- _What you are asked to do_:
Below is a listing; print exactly its lines from the one containing "This screenshot has height=847, width=596." down to the one containing "Viewport: 316px width, 246px height.", both inclusive, with every picture left out.

- _Records shown_:
==*==
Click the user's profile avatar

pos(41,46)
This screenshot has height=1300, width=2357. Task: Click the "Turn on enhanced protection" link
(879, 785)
==*==
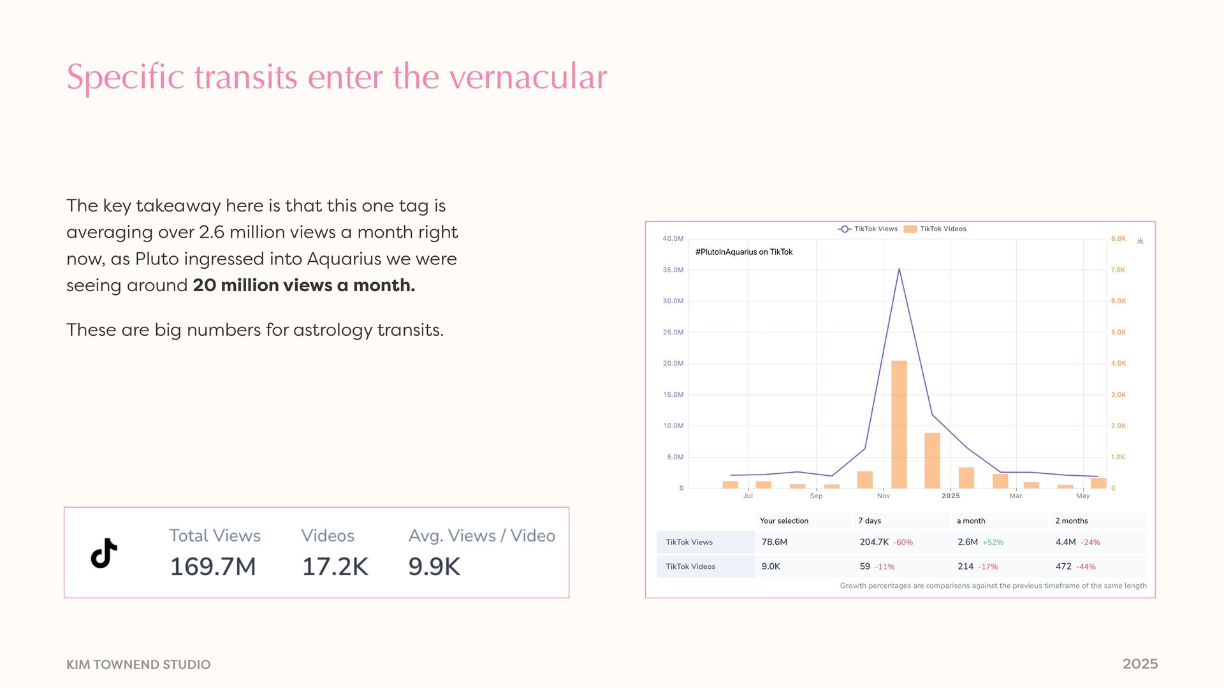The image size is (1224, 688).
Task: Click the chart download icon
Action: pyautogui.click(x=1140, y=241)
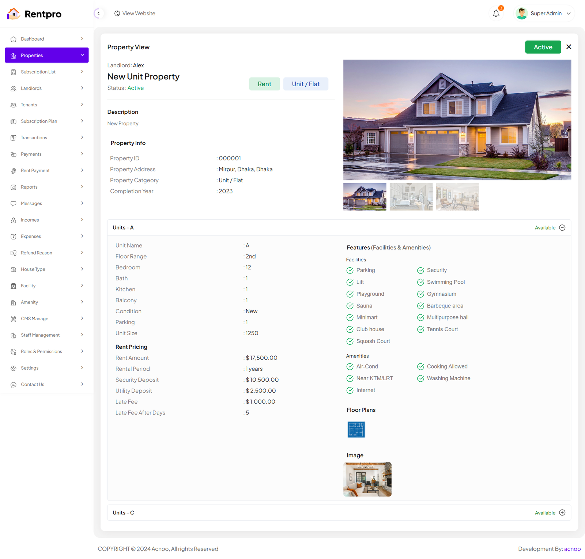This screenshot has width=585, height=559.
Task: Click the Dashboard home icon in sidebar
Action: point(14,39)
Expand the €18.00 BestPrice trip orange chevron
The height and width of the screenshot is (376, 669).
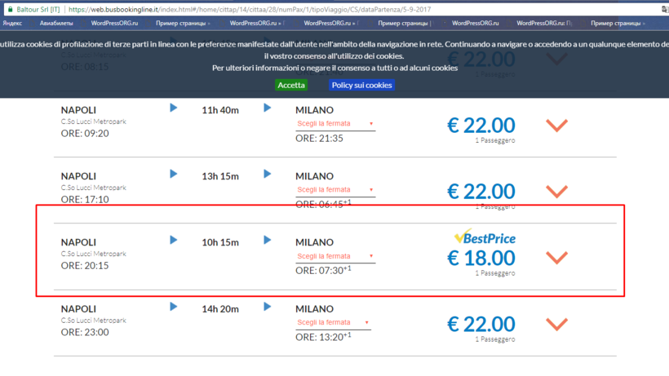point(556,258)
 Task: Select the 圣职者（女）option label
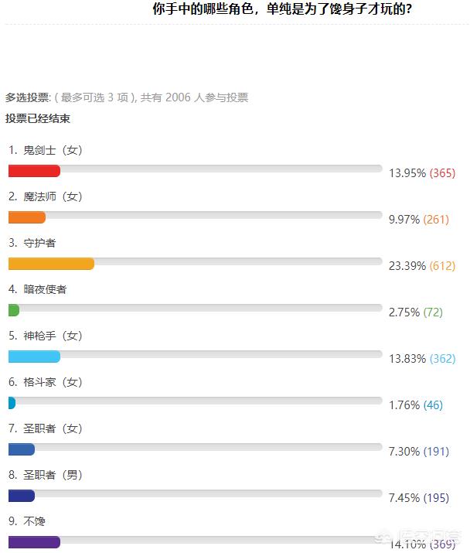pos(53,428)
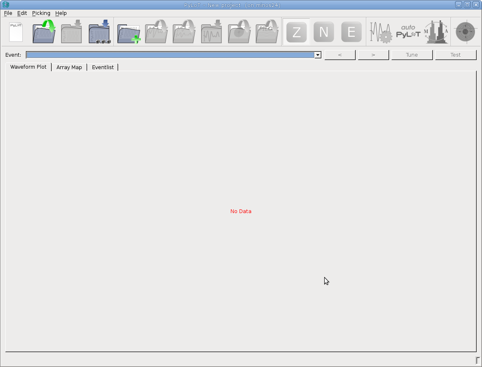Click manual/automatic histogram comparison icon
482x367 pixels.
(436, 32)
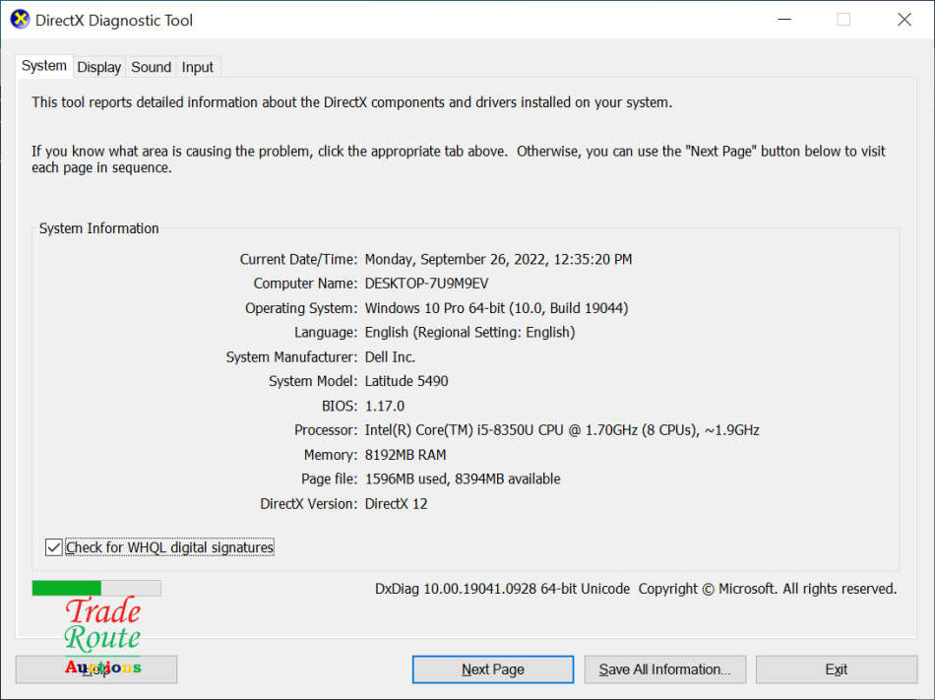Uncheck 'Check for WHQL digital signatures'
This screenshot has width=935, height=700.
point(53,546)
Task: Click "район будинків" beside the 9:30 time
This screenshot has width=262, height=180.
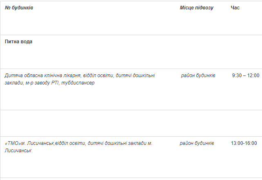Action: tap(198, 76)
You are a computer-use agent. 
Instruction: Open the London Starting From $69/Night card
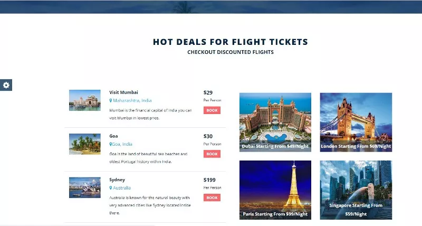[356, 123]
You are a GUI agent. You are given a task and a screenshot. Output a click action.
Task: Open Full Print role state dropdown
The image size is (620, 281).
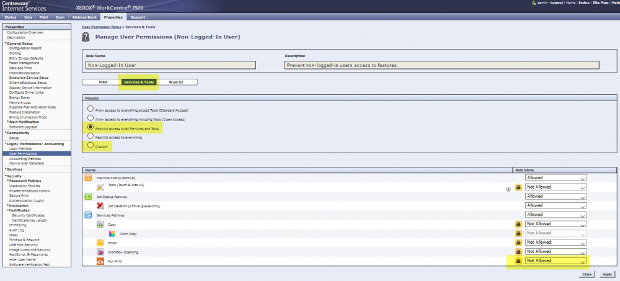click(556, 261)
==*==
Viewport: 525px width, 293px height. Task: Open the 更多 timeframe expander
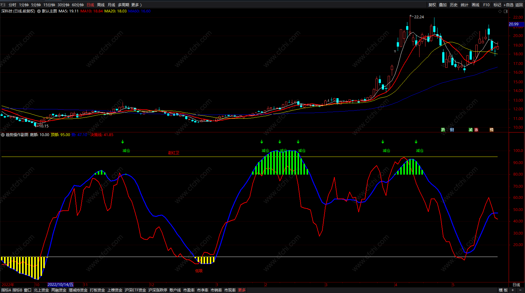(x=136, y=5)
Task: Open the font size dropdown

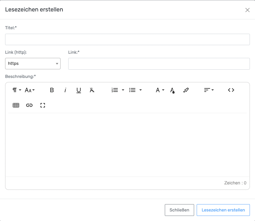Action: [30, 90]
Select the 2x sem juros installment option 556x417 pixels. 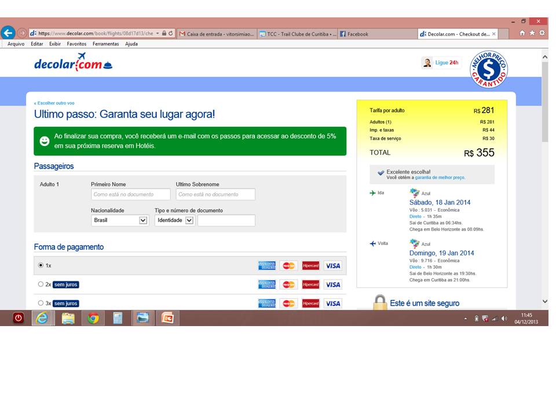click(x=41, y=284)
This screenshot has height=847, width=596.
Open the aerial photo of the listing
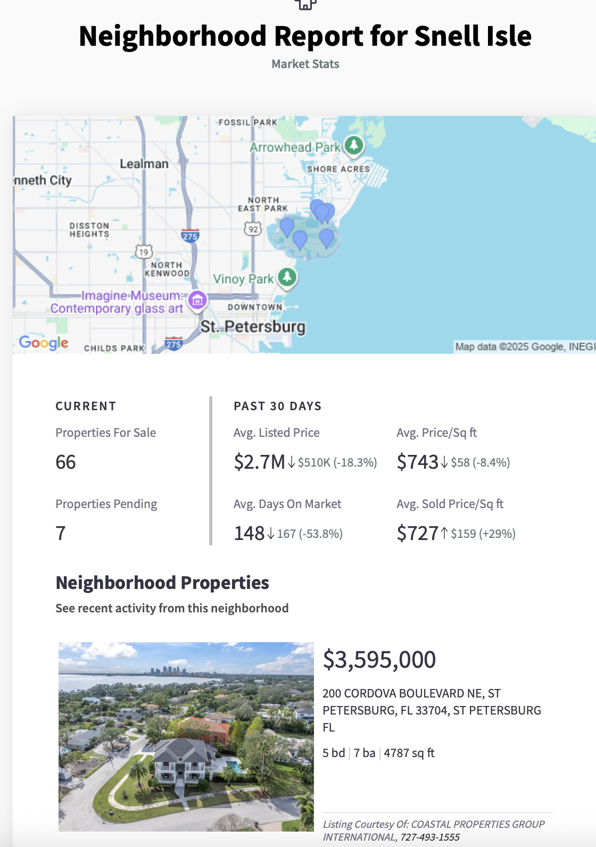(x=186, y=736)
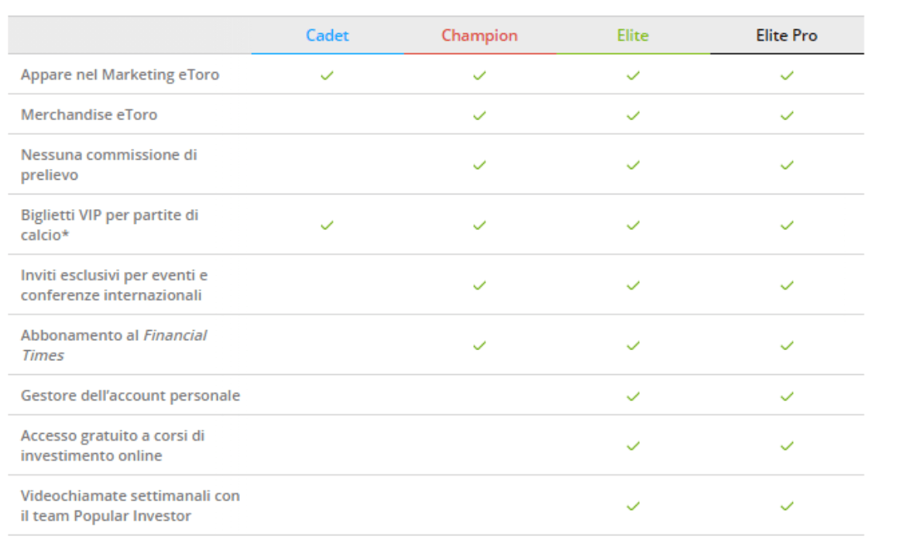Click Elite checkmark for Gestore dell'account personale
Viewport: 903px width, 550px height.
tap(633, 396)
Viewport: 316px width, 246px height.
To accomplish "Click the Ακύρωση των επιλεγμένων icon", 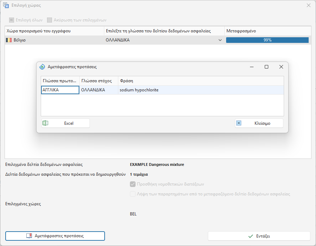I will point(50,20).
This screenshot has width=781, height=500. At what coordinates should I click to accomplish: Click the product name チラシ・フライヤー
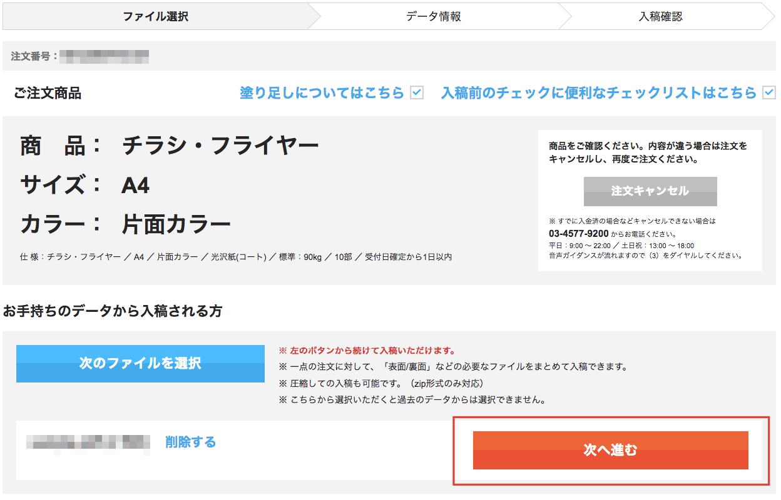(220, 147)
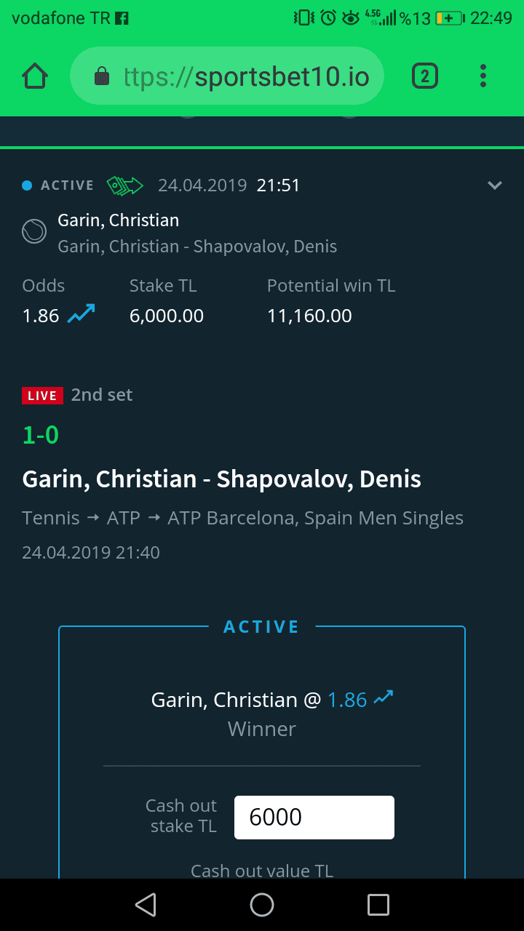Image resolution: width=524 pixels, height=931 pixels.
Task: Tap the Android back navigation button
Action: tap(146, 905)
==*==
- _Reply to the task_:
This screenshot has height=847, width=596.
Open the aerial photo of the listing
(x=186, y=736)
Click Elite checkmark for Gestore dell'account personale
Viewport: 903px width, 550px height.
tap(633, 396)
Viewport: 316px width, 246px height.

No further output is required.